The picture’s other great asset is its songs, mostly written by Harry Warren and Mack Gordon; the pairs’ best, probably, the title number, performed as a rumba in one of those impossibly posh and parquet-floored nightclubs that could only fit inside a cavernous soundstage, complete with crystal cut chandeliers (borrowed from the Maharaja’s palace set from The Rains Came, 1939); the other, ‘Two Dreams Met’, a luscious love ballad, set against the moonlit lingering magic of an out of the way hacienda. In both cases, Grable and Ameche give us their all. Viewing Down Argentine Way today, it is fairly easy to see why Grable became one of the studio’s biggest assets for a time. Like Marilyn Monroe, who would follow in her footsteps and eclipse Grable’s legacy in the fifties and sixties, Grable herein is exactly the sort of fresh-faced, platinum-haired sex bomb any Johnny Doughboy could fall in love with; oddly, the girl-next-door and an exotic bird of paradise, inscrutably rolled into one.
An ample bosom will only get you so far. Thus, Grable – unlike a good many who tried to emulate her aura later on – relied on more than just a good set of legs to see her popularity through the war years. Grable would, of course, discount herself frequently, claiming, “I’ve got two reasons for success…and I’m standing on both of them.” Yet, Grable’s beauty may not be immediately apparent to today’s movie-goer; her chipmunk cheeks and smiling eyebrows exuding wholesomeness utterly lacking in today’s bumper crop of Hollywood starlets. But it is precisely because Grable does not play to the va-va-voom of her sex kittenish physicality that she comes across far sexier and more desirable than most of her contemporaries. After all, there is nothing quite so erotically satisfying to a real (reel) man than a real (reel) woman who knows her best feature is her brain and has a plan how to use it to get what she wants.  Grable’s enterprising Glenda Crawford, a spirited breeder of champion race horses, on a working holiday in Argentina, is just the gal to win the heart of our Latin Lothario, Ricardo Quintana (Ameche). Ric’s been sent to New York by his father, Don Diego (Henry Stephenson) to auction off a small contingent of his prized race horses. Alas, Diego has informed his son no horse shall be sold to Binnie Crawford (Charlotte Greenwood), due to an old blood feud with her brother, Willis (Edward Fielding). The wound from this betrayal has festered for too long, but like the scenario in this carefully plotted musical, it is bound to be healed by merriments aplenty, after a very brief case of mistaken identity is cleared up.    

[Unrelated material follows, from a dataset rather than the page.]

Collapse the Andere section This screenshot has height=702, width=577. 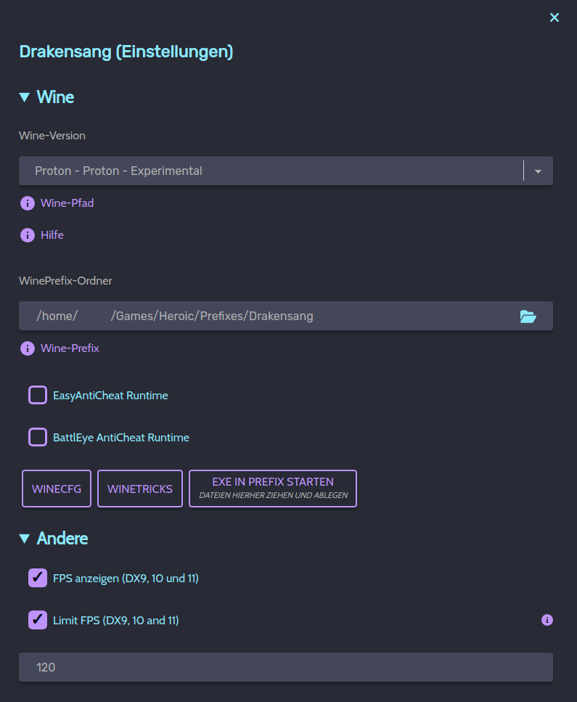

Zanuck likely saw Down Argentine Way as Fox doing its part in support of President Franklin D. Roosevelt’s ‘Good Neighbor Policy’. For those unfamiliar, the growing Nazi influence in Latin America prompted the U.S. government to develop an administrative agency, The Office of Inter-American Affairs, meant to stem this tide of Axis influences abroad and encourage ‘good relations’ with our Latin American neighbors. Although Down Argentine Way precedes the establishment of this agency, Zanuck’s timing for an escapist Latin-themed movie musical could not have been more apropos; ramping up the studio’s output of pro-South American propaganda with two more lavishly appointed musicals in 1941 - That Night in Rio and Week-End in Havana. The inclusion of Carmen Miranda in Down Argentine Way occurred almost by accident – and narrowly, did not happen at all. Miranda, a Portuguese Brazilian samba singer/dancer, was already a formidable radio and nightclub talent in her native Brazil, when Broadway impresario, Lee Shubert imported her for his all-star revue, The Streets of Paris. Miranda’s dearth in English comprehension, indeed she could not speak a word, did not prevent this diminutive powerhouse from bringing audiences to their feet nightly.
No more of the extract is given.